Spoonbill i will send u a pm of where im finding them and try to get some pics next time i make it out there.


----------



## Spoonbill (Jan 28, 2009)

Thanks, 

I'm wondering if our low water will encourage them to push farther up the rivers this summer. They aren't strong swimmers, but if there is no current it doesn't much matter.


----------



## Speyday (Oct 1, 2004)

Look at it this way: Gobies will make smallmouth and browns very very fat and happy. If theres a sudden surge in gobies, you can bet that 2-3 years down the road there are going to be some very large well fed predators.

In lake michigan, right in downtown chicago's skyline of all places, the amount of legit 3 lb plus smallmouths (over 17") is so good its staggering. 10 years ago? heck smallmouth were kind of a bonus fish; now they are a marquis player.

Guess what the bottom of chicago's harbors are carpeted with?
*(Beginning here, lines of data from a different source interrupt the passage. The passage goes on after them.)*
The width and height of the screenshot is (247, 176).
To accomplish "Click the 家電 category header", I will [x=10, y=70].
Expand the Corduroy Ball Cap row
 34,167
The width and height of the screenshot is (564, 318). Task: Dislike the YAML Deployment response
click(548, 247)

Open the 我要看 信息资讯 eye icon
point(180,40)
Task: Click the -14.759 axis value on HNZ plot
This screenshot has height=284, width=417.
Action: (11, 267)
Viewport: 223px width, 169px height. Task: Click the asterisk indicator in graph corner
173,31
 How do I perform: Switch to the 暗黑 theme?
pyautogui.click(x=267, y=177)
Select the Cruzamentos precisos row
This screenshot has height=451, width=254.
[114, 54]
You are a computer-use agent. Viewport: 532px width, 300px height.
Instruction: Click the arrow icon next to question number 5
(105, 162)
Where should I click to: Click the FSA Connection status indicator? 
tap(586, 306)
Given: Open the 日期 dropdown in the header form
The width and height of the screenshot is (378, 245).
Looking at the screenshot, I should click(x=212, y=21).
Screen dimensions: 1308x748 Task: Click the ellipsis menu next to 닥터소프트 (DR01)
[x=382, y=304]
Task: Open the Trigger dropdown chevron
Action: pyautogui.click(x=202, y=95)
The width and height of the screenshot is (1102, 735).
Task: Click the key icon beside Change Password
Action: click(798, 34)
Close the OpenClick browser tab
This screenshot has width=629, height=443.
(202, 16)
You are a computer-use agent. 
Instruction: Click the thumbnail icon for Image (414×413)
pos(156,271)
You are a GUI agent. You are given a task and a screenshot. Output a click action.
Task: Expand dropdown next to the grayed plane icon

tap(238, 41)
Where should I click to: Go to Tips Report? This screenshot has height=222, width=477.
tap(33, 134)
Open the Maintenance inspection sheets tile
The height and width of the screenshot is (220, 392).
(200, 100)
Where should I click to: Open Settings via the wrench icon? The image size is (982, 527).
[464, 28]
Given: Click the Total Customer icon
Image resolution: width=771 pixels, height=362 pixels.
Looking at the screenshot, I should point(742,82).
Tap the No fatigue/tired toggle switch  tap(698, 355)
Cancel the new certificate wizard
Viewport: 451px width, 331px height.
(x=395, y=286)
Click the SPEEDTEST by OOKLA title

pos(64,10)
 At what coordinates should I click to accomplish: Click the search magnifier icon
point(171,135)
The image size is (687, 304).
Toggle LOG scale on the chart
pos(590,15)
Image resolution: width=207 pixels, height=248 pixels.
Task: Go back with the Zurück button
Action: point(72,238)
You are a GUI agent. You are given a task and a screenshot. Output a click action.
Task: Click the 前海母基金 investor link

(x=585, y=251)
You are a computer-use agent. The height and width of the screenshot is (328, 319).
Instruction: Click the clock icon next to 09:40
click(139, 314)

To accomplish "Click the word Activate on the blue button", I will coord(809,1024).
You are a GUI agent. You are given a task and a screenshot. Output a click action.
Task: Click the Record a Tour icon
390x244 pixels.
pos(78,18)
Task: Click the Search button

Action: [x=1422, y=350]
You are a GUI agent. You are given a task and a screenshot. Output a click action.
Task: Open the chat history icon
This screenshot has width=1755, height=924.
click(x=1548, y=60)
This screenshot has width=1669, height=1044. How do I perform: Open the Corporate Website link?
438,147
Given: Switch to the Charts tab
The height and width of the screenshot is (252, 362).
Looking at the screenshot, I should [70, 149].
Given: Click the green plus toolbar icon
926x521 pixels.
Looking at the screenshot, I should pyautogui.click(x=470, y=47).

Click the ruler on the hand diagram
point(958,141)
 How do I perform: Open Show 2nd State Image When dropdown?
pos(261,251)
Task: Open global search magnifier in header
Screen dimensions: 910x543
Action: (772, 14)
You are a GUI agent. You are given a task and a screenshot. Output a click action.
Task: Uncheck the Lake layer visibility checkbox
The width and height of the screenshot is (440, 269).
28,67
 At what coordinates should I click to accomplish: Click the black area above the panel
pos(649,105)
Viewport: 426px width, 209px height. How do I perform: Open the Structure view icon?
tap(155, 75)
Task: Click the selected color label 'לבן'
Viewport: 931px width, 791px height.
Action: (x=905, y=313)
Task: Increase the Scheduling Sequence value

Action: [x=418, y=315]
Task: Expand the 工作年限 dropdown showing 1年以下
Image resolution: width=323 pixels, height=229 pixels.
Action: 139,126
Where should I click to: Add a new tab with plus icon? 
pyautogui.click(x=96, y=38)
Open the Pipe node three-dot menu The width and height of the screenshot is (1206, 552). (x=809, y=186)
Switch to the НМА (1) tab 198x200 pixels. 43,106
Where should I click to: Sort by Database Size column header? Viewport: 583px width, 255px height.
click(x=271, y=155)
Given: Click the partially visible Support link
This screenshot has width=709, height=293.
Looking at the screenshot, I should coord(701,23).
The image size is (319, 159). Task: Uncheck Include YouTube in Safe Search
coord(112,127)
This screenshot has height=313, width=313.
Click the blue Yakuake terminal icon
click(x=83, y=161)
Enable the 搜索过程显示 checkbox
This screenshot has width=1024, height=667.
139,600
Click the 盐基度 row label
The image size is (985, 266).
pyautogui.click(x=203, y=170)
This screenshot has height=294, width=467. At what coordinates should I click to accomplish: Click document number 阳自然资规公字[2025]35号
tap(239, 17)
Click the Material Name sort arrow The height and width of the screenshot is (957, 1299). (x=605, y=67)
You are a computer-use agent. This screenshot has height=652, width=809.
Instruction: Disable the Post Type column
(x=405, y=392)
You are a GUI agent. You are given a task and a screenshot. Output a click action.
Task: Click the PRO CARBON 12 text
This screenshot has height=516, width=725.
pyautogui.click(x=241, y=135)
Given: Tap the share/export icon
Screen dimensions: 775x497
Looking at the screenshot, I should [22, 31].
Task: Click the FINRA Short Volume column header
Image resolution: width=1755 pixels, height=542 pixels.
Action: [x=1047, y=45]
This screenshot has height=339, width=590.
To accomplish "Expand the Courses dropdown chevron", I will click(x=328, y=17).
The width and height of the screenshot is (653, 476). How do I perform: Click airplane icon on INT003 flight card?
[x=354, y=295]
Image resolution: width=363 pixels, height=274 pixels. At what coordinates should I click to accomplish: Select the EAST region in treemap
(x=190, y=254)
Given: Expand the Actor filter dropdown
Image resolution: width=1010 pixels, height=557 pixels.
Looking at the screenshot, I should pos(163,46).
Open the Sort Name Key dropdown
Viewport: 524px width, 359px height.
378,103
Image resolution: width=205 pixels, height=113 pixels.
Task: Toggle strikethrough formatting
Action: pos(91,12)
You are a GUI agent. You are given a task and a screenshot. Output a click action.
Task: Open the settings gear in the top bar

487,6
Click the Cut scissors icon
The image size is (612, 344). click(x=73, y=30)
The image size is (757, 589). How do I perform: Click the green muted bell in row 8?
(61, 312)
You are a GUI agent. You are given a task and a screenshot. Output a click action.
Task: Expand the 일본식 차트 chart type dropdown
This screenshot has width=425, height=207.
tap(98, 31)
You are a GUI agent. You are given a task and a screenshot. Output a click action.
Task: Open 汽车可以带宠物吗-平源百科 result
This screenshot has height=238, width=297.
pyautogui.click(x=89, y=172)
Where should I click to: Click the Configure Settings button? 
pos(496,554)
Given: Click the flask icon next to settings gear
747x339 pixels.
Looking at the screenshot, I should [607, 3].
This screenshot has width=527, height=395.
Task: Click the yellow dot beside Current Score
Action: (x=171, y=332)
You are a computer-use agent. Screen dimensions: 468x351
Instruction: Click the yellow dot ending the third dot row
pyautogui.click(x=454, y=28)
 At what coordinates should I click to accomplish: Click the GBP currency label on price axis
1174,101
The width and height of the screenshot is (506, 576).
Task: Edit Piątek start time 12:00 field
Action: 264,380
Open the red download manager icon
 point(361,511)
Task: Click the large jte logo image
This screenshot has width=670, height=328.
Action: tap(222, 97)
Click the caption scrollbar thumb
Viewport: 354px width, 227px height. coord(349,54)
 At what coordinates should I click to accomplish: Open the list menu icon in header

In the end, nature will find a way to restore balance.


----------



## CNC TECH (Oct 26, 2011)

caught half dozen gobies on crawlers below croton saturday. fed the birds.


----------



## thousandcasts (Jan 22, 2002)

Hmmm...never caught one in the Mo (goby), but it wouldn't suprise me in the least. The Zebra's got up there, no reason the Gob's wouldn't either. It's a marginal stream with a lot of warm water periods, plenty of food...


----------